The argument can be pre-marshal or post-marshal. Pre-marshal
permits checks for pointer validity, whereas post- marshal permits
pointer invalidity survival.
[0069] Regarding logging for completion/checkpoint, when a
component goes stateless, that information is desirably retained in
a log record, as this indicates that recovery of the component is
no longer needed for the component state, though it still might be
used to re-create the component's messages or calls. An exemplary
log record for this is shown in FIG. 9.
[0070] It is contemplated that the invention can recover any
component, whether it is acting in the role of client, server, or
both, and that the invention should not be limited to the recovery
of components acting in the role of a server responding to requests
from other client components.
[0071] The recovery manager responsible for the component, referred
to as the component recovery manager (CRM), is identified. The
appropriate CRM is then called to recover the failed component.
Assuming execution is now taking place on the CRM, it is verified
that the component has not already been recovered. The CRM searches
an in-memory structure or log. If it is determined that the
component has already been recovered, the CRM returns an interface
pointer for the already recovered component. Otherwise, the CRM
creates a new instance of the failed component by reading the
activation log record from the log and replaying the creation call.
The state for the component is reinstalled by replaying calls
associated with the failed component from the log. A recovery
analysis pass may be performed on the log to identify the
appropriate log records. Preferably, all references to the
component are then updated with the new interface pointer.
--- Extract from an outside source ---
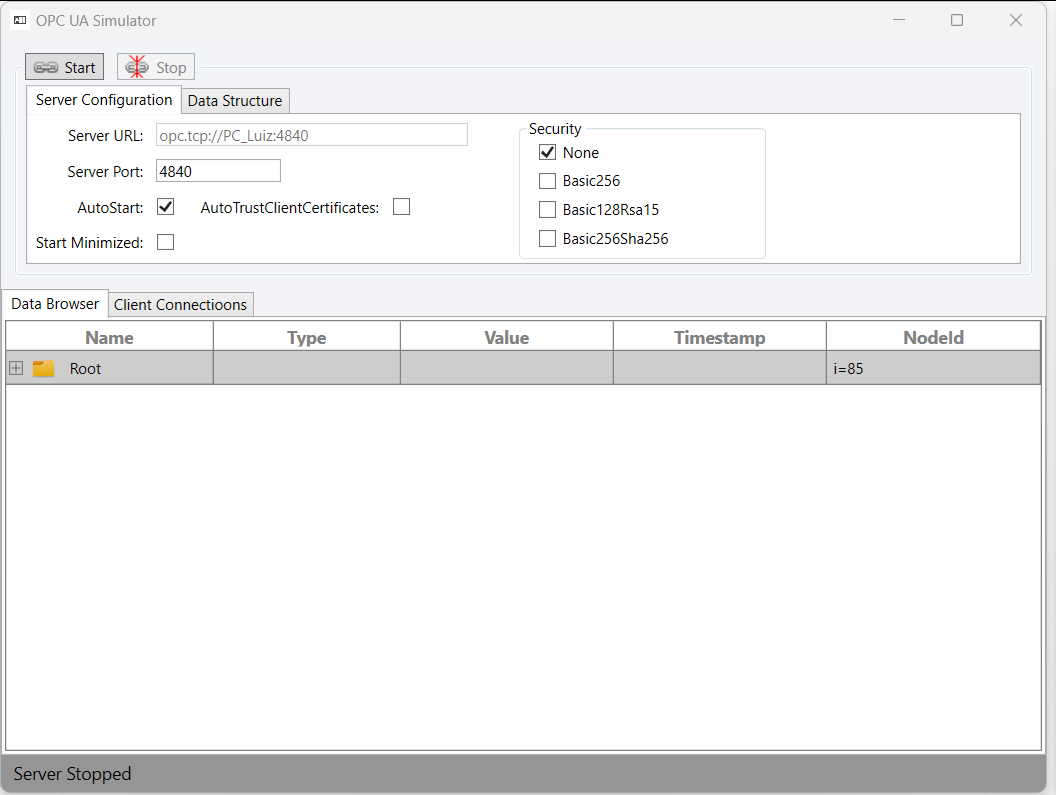
Task: Uncheck the None security option
Action: tap(547, 153)
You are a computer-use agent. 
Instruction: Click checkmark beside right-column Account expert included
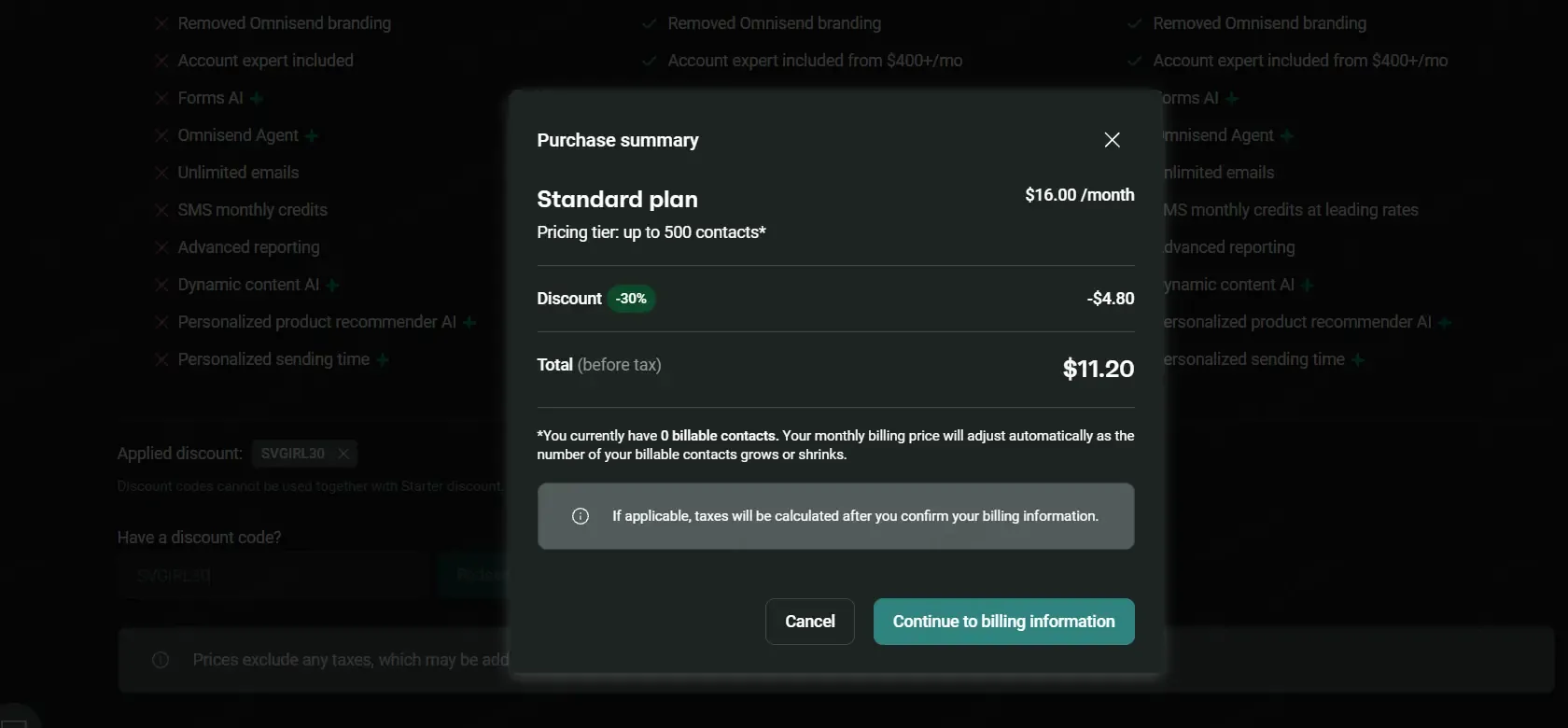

The CRM
will log the recovery of the component on the log, and then return
the new component identifier to other recovery managers.
[0072] If recovery is successful, the CRM recovery manager returns
a status code indicating success and a new physical identifier for
the recovered component (a physical component supporting the
virtual persistent component, hence changing the
virtual-to-physical mapping of the recovered component) to the
error handler. The error handler will update component runtime
tables with the new component identifier and return a status code
to the component runtime indicating it can resume (retry) method
execution; otherwise, the handler will return an error code to the
component runtime.
[0073] Embodiments of the present invention are based on an
environment mechanism called contexts. A context is a component
wrapper mechanism that transparently intercepts object events, such
as creation, activation, and method calls. New component services
can be introduced to the runtime by implementing "handlers",
referred to as policies, for object events and calls, and including
them "in the context". However, the invention is applicable to any
runtime infrastructure in which interception of interactions
between components is possible.
[0074] Automatic recovery is provided by the composition of context
policies that work together to log component state and method
calls, and in the event of system failure, to mask the failure from
the application and initiate recovery actions to reconstruct
impacted components.
[0075] The various techniques described herein may be implemented
with hardware or software or, where appropriate, with a combination
of both. Thus, the methods and apparatus of the present invention,
or certain aspects or portions thereof, may take the form of
program code (i.e., instructions) embodied in tangible media, such
as floppy diskettes, CD-ROMs, hard drives, or any other
machine-readable storage medium, wherein, when the program code is
loaded into and executed by a machine, such as a computer, the
machine becomes an apparatus for practicing the invention. One or
more programs are preferably implemented in a high level procedural
or object oriented programming language to communicate with a
computer system. However, the program(s) can be implemented in
assembly or machine language, if desired. In any case, the language
may be a compiled or interpreted language, and combined with
hardware implementations.
[0076] The methods and apparatus of the present invention may also
be embodied in the form of program code that is transmitted over
some transmission medium, such as over electrical wiring or
cabling, through fiber optics, or via any other form of
transmission, wherein, when the program code is received and loaded
into and executed by a machine, such as an EPROM, a gate array, a
programmable logic device (PLD), a client computer, a video
recorder or the like, the machine becomes an apparatus for
practicing the invention. When implemented on a general-purpose
processor, the program code combines with the processor to provide
a unique apparatus that operates to perform the versioning
functionality of the present invention.
[0077] It is noted that the foregoing examples have been provided
merely for the purpose of explanation and are in no way to be
construed as limiting of the present invention. While the invention
has been described with reference to various embodiments, it is
understood that the words which have been used herein are words of
description and illustration, rather than words of limitations.
Further, although the invention has been described herein with
reference to particular means, materials and embodiments, the
invention is not intended to be limited to the particulars
disclosed herein; rather, the invention extends to all functionally
equivalent structures, methods and uses, such as are within the
scope of the appended claims.
* * * * *